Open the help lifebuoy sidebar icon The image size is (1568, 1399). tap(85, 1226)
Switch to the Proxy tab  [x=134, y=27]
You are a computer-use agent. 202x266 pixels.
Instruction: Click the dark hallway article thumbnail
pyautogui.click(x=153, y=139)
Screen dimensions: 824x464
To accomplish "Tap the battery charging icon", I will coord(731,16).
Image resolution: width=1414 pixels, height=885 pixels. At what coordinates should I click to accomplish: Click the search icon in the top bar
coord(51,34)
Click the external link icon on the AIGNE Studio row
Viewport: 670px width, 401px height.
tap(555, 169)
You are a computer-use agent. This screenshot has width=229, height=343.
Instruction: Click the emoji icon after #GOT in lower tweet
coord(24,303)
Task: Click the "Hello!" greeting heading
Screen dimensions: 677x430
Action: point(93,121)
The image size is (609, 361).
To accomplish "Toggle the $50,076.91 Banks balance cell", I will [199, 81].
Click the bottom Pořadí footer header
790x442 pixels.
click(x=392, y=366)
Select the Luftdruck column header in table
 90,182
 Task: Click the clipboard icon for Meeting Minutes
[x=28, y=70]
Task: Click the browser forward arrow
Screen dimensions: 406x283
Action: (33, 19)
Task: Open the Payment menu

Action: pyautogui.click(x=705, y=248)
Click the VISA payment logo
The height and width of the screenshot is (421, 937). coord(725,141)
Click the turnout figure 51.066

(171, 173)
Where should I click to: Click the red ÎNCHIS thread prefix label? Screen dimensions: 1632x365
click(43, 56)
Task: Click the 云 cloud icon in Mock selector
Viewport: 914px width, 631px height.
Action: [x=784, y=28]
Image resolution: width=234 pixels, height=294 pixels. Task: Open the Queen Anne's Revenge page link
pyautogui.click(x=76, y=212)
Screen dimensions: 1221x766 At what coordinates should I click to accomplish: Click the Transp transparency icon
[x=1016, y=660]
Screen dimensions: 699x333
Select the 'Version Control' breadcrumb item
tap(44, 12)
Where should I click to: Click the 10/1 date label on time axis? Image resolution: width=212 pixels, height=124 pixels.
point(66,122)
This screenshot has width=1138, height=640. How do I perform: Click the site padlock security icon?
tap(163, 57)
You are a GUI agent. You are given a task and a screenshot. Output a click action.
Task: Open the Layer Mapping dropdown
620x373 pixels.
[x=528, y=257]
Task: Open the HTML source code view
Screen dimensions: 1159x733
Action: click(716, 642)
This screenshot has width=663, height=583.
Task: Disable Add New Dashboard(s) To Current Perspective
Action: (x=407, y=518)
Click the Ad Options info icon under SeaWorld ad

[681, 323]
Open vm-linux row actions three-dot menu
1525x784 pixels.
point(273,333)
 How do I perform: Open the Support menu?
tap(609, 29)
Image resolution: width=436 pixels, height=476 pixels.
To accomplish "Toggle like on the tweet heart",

PROBLEM DESCRIPTION — Extract the part of the records that opens with the line containing "This screenshot has width=1138, height=640." and runs through the end of the records, repeating those lines exactly.

CORRECT RESULT —
This screenshot has width=1138, height=640. How do I perform: Click the site padlock security icon?
tap(163, 57)
You are a GUI agent. You are given a task and a screenshot. Output a click action.
Task: Open the Layer Mapping dropdown
620x373 pixels.
[x=528, y=257]
Task: Open the HTML source code view
Screen dimensions: 1159x733
Action: click(716, 642)
This screenshot has width=663, height=583.
Task: Disable Add New Dashboard(s) To Current Perspective
Action: (x=407, y=518)
Click the Ad Options info icon under SeaWorld ad

[681, 323]
Open vm-linux row actions three-dot menu
1525x784 pixels.
point(273,333)
 How do I perform: Open the Support menu?
tap(609, 29)
Image resolution: width=436 pixels, height=476 pixels.
To accomplish "Toggle like on the tweet heart",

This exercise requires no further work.